DIRECTIONS: Write out each line of the entries exactly, starting at the first and finishing with the line that contains "Task: Toggle Auto refresh On".

DATA EXTRACTS:

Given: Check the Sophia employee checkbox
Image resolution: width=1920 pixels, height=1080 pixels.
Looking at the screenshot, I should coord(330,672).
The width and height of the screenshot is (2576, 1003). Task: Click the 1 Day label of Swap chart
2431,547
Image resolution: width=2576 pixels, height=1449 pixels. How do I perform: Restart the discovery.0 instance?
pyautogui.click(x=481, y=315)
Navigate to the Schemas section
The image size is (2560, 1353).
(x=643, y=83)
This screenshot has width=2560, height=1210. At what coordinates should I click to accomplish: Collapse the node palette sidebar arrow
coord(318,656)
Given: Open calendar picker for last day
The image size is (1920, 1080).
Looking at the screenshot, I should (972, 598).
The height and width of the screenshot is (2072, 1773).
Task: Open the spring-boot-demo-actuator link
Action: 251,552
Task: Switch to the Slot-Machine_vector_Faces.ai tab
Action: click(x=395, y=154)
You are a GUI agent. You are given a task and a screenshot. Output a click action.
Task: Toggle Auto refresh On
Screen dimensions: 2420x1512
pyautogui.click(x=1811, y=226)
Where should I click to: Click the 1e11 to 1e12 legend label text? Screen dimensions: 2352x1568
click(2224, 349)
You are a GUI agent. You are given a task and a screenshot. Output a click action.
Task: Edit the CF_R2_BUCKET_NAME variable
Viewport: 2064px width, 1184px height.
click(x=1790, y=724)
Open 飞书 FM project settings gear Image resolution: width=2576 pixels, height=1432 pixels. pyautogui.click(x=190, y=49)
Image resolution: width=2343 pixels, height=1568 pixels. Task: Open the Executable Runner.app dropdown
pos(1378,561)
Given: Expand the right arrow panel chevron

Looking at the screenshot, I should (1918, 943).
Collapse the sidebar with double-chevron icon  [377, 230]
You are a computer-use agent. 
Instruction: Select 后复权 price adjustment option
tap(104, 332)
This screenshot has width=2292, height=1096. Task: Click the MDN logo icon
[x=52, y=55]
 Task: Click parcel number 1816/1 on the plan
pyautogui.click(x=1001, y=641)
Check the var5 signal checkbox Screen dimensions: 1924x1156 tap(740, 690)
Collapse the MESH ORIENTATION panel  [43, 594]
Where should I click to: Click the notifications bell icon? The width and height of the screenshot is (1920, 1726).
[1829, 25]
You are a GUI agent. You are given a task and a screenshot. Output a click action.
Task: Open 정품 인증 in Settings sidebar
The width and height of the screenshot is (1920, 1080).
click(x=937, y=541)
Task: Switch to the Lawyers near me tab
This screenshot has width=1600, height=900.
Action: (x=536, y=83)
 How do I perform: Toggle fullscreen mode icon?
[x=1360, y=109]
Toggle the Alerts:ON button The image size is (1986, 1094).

TASK ANSWER:
Given: Check the Sophia employee checkbox
Image resolution: width=1920 pixels, height=1080 pixels.
Looking at the screenshot, I should coord(330,672).
The width and height of the screenshot is (2576, 1003). Task: Click the 1 Day label of Swap chart
2431,547
Image resolution: width=2576 pixels, height=1449 pixels. How do I perform: Restart the discovery.0 instance?
pyautogui.click(x=481, y=315)
Navigate to the Schemas section
The image size is (2560, 1353).
(x=643, y=83)
This screenshot has width=2560, height=1210. At what coordinates should I click to accomplish: Collapse the node palette sidebar arrow
coord(318,656)
Given: Open calendar picker for last day
The image size is (1920, 1080).
Looking at the screenshot, I should (972, 598).
The height and width of the screenshot is (2072, 1773).
Task: Open the spring-boot-demo-actuator link
Action: 251,552
Task: Switch to the Slot-Machine_vector_Faces.ai tab
Action: click(x=395, y=154)
You are a GUI agent. You are given a task and a screenshot. Output a click action.
Task: Toggle Auto refresh On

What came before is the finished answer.